▶ **DATA TO EXAMINE**
━━━

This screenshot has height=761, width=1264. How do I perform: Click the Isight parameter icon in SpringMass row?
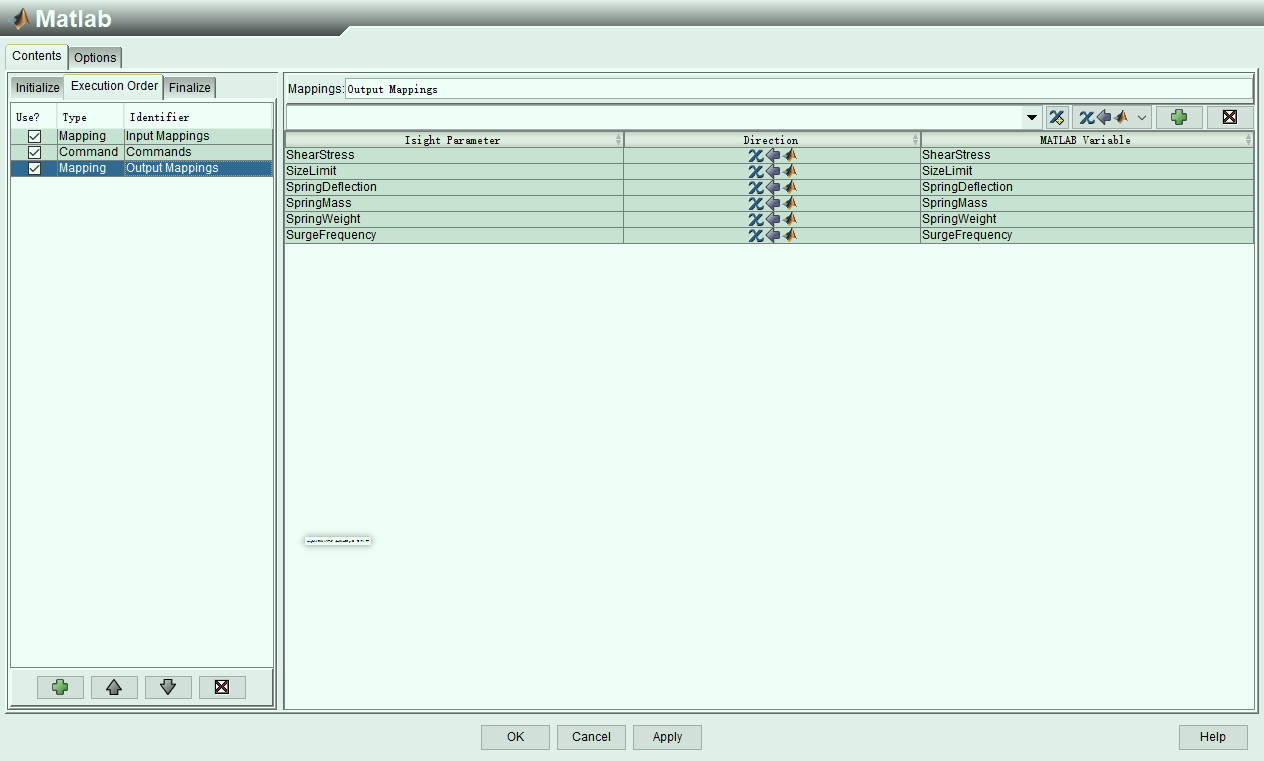click(x=756, y=203)
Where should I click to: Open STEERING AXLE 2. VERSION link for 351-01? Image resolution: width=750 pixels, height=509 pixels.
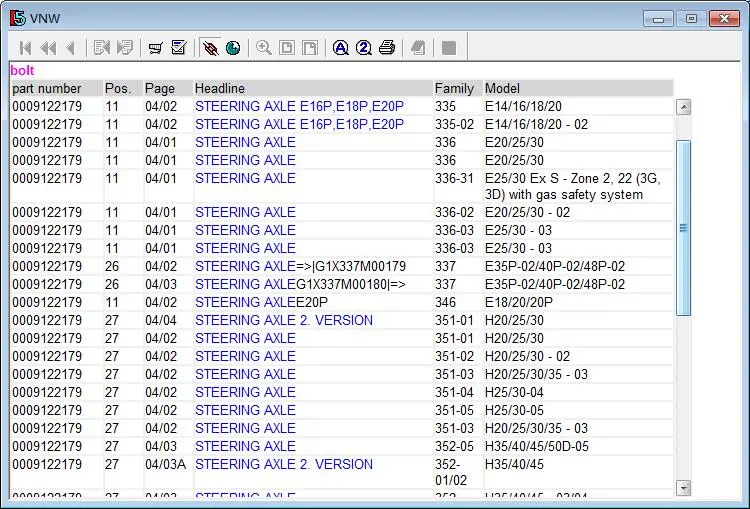pyautogui.click(x=284, y=320)
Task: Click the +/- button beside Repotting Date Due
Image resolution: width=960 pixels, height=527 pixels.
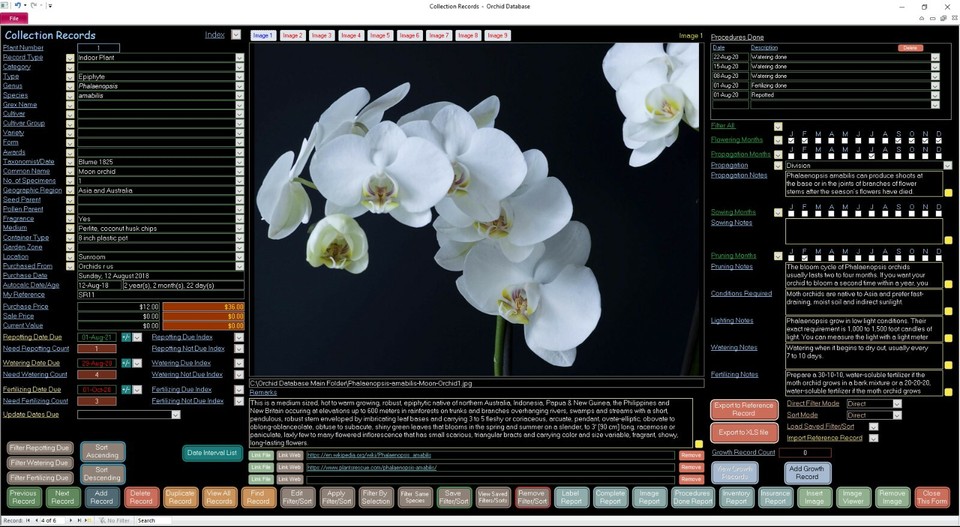Action: point(126,337)
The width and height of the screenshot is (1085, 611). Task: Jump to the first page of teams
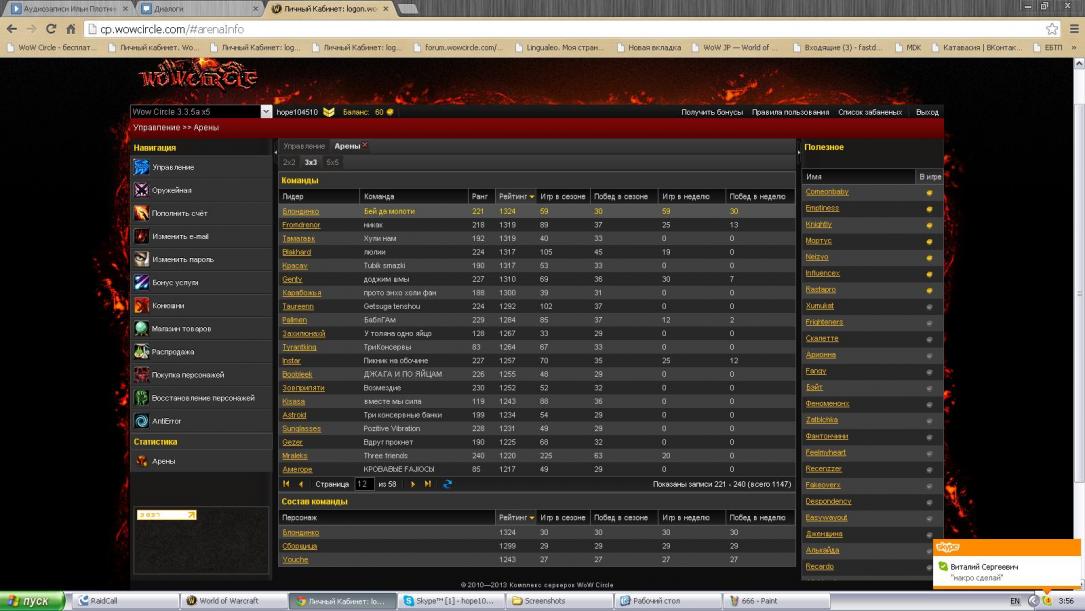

━━━

▶ **WHAT THE EXERCISE ASKS**
Find the line holding "Where should I" in the data above. Retype it and every later line exactly, through the end, but not the pictures.

▶ **THE ANSWER**
Where should I click to: Open STEERING AXLE 2. VERSION link for 351-01? Image resolution: width=750 pixels, height=509 pixels.
pyautogui.click(x=284, y=320)
Task: Click the +/- button beside Repotting Date Due
Image resolution: width=960 pixels, height=527 pixels.
Action: point(126,337)
The width and height of the screenshot is (1085, 611). Task: Jump to the first page of teams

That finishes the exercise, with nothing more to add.